I didn’t want to go that day, but my mother said we were lucky and had to give back. I was fine with just being lucky, but she was feeling all do-goody and dragged me to the church where they were handing out cleaning supplies and clothes and old people in World’s Best Grandma sweatshirts were drinking coffee and telling kids to keep it down. In the kitchen, a lady loaded our summer cooler with hot food coming off a big silver stove.
We were runners, she told us; our job was to deliver meals to the beach, where the storm had hit hardest. At the barricade, I thought it was cool when the National Guard checked off our names and waved us through, but my mother didn’t think it was a list you wanted to be on. These people are in a bad way, she said, driving slow around curbside mountains of trash. “How’d you like to throw out everything you own?” she asked.
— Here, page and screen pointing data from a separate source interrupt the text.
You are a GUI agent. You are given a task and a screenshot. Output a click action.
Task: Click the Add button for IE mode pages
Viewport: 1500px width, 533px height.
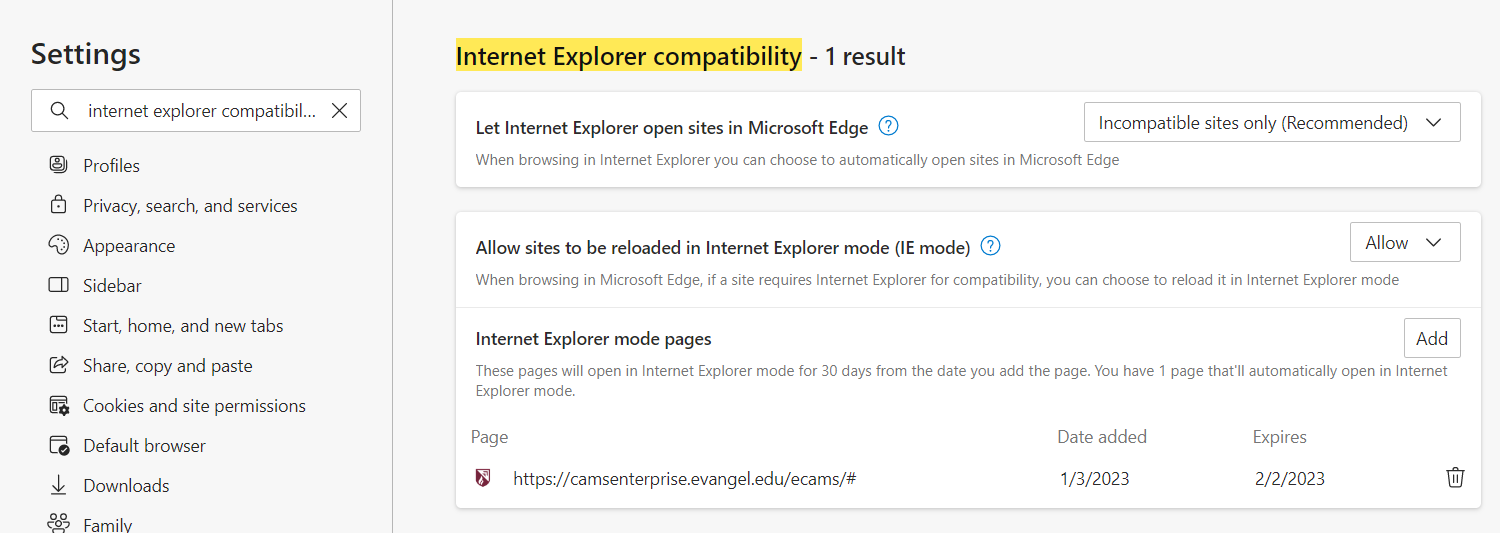pyautogui.click(x=1432, y=338)
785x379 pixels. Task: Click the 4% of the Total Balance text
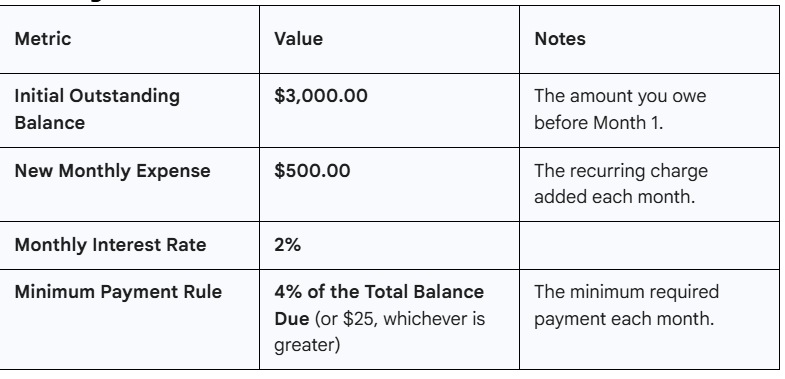click(379, 292)
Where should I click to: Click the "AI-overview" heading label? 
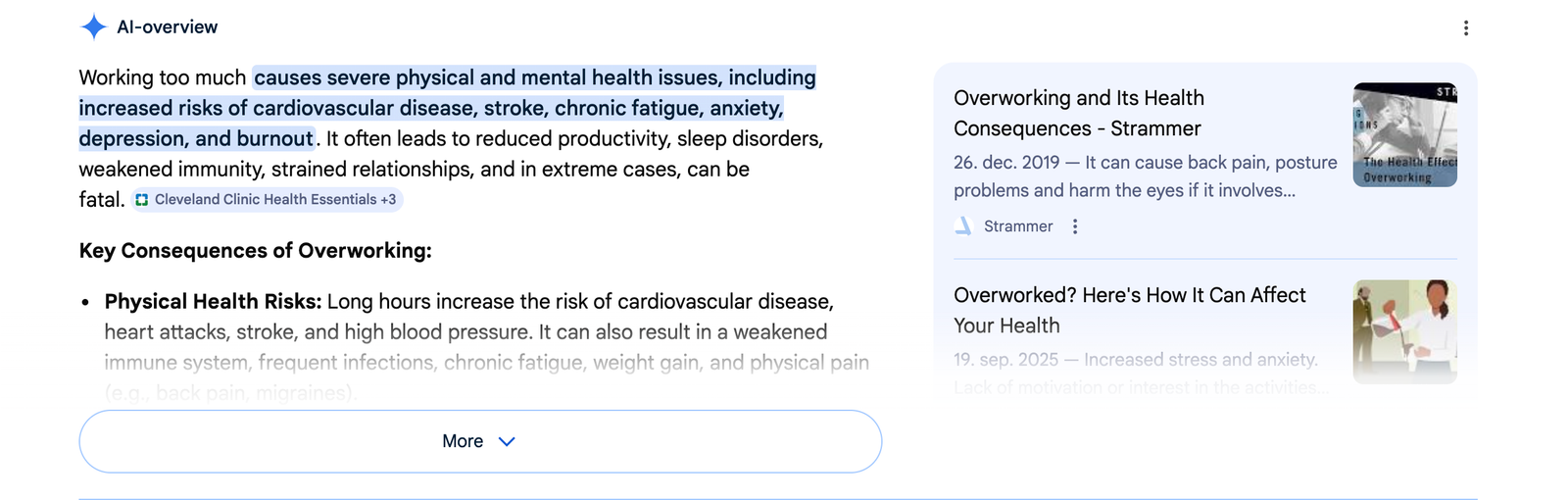[168, 27]
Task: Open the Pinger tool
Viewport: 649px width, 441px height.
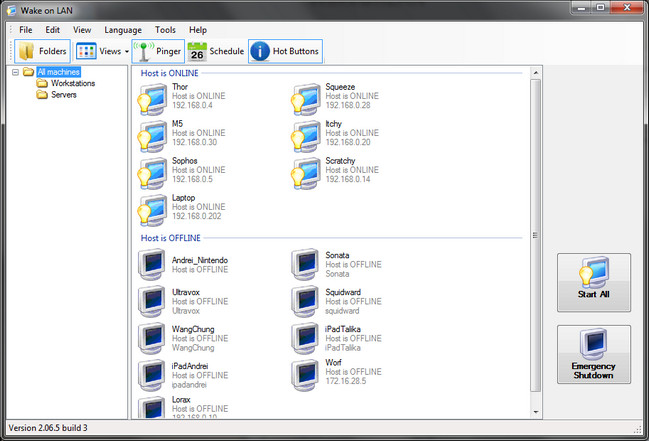Action: 144,51
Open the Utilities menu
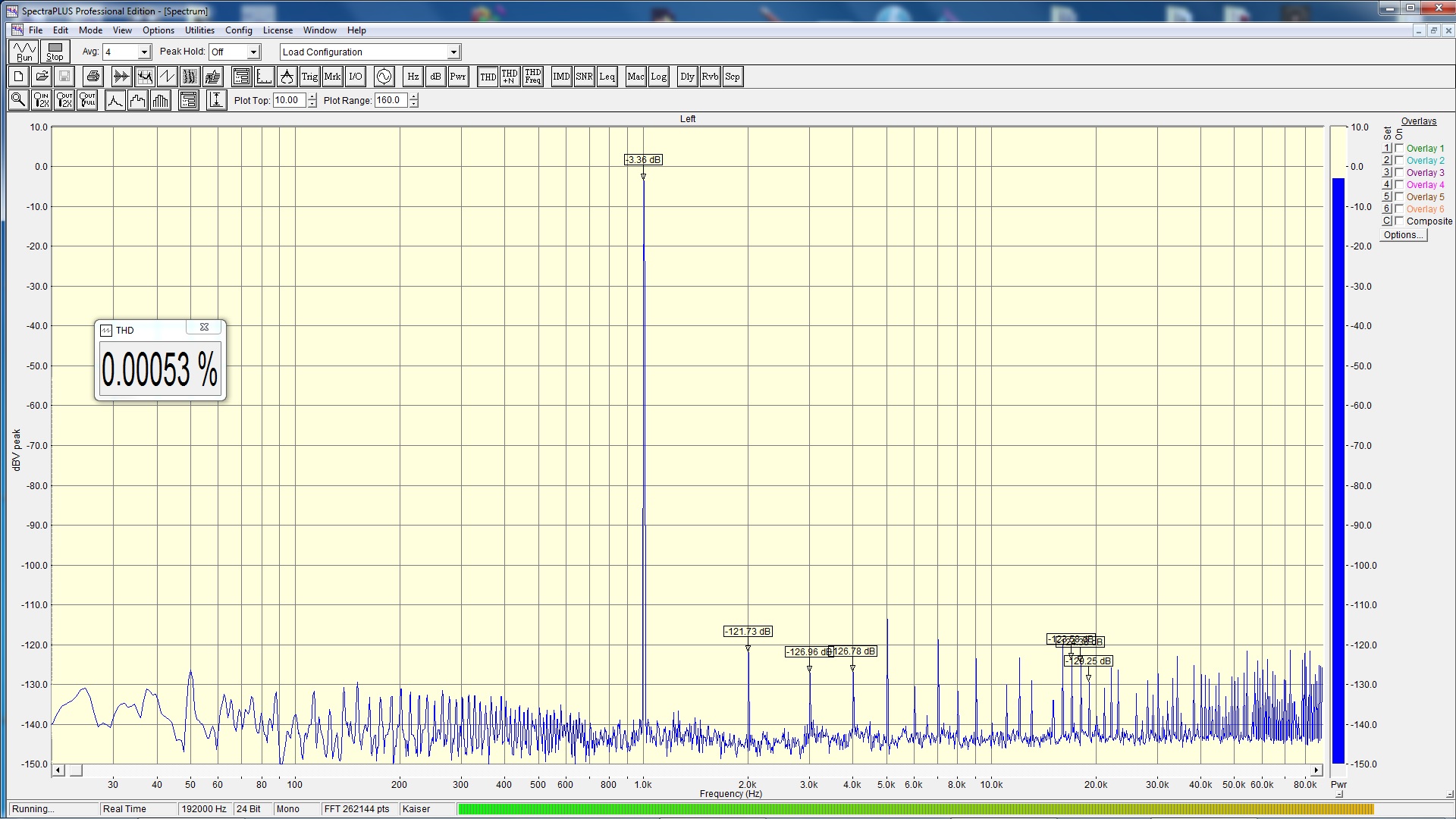The height and width of the screenshot is (819, 1456). coord(199,30)
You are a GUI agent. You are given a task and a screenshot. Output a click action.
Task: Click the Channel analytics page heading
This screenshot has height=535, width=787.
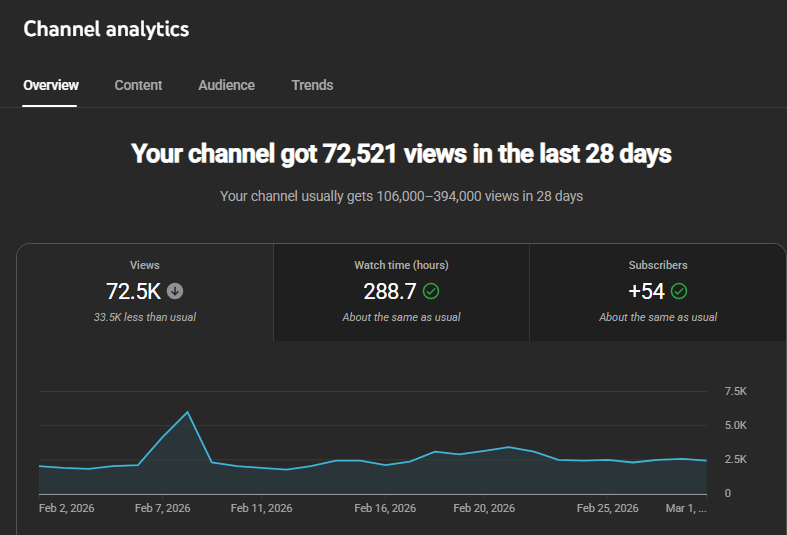[x=106, y=29]
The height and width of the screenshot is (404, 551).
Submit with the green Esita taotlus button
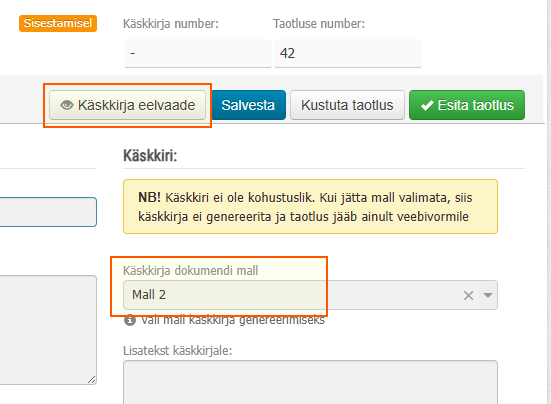pos(467,105)
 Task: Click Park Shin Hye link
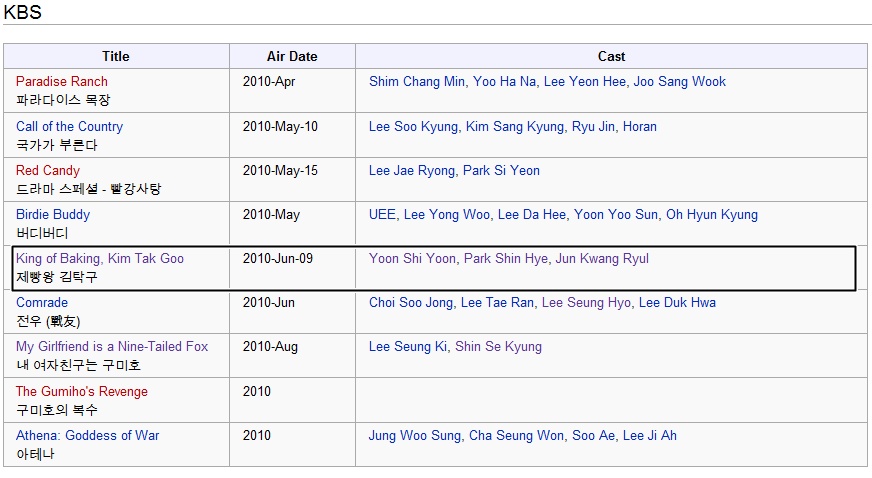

I was too busy holding my breath to answer; our car stank from the egg sandwiches in the back. I thought I was just keeping her company until we got to a small white house boxed in by walls of sand, its front door sprayed with a bright orange X. My mother double-checked her paper. “That’s it. 44. Fred and June.” From the back seat she stuffed egg sandwiches, bananas and bottled waters into a plastic bag and shoved it toward me. “Go on.”
I exhaled in protest. “Why do I have to…”
“Don’t argue with me, Spence. These poor people lost everything. And Spence: be polite.”
I was so annoyed I forgot to be nervous. Fred answered the door. He was old—my grandpa old—wearing layers of clothes against the cold: pants tucked into thick white socks that came halfway to his knees, a plaid scarf wrapped around his neck.
I tried to hand him the food at the door and go, but Fred made me come inside. Behind him, in the living room, sparks shot from logs crackling in the fireplace. “What’s your name, son?”
When I told him, he rustled through coffee table newspapers for a scrap of paper, writing down my name with a stubby pencil from his pocket.
In the kitchen, Fred had a saucepan going on every burner, a three-ring circus. “Say hello to June, Spencer.” I raised my hand to the lady at the table. Lit by the sun as she was, June might have been an angel. Everything about her shimmered: snowy hair, pale skin, white nightgown.
“June doesn’t go out any more.” Fred juggled saucepans, pouring this and that on a dish and setting it in front of June, whose clenched hands stayed on her lap. Jumping around the way he was, I was afraid Fred’s scarf would catch fire. In the car, after I said goodbye, I worried he’d forget and leave a burner going.
The next morning, I was in the car before my mother, ducking when she tried to ruffle my hair. I hopped out at number 44, holding my breath until Fred opened the door, taking the day’s offering from me: homemade blueberry muffins, orange juice, hot chicken soup my mother ladled into plastic containers. Fred remembered my name: “Look, June. Spencer’s back.” June, still shimmering by her window, turned to look at me, cocking her head, trying to place me.
School opened again after a couple of weeks. I could only go with my mother on weekends. By then, there were only a few volunteers left at the church. The food they gave us to deliver was store-bought: granola bars, boxes of juice. That Saturday at the beach, a front loader clawed through the sand walls between houses. When I knocked on Fred and June’s door, no one answered. Around the side, I peeked into the kitchen window. Two saucepans sat on Fred’s stove.
Months later, after the soldiers left, I rode my bike up to the beach. I pedaled up and down twice, checking the numbers to be sure I hadn’t made a mistake. All that remained of 44 was a rubbled lot.
Author’s Note: This story was inspired by living in an East Coast community in the aftermath of Hurricane Sandy. Almost three years later, many local families still have not returned to their homes.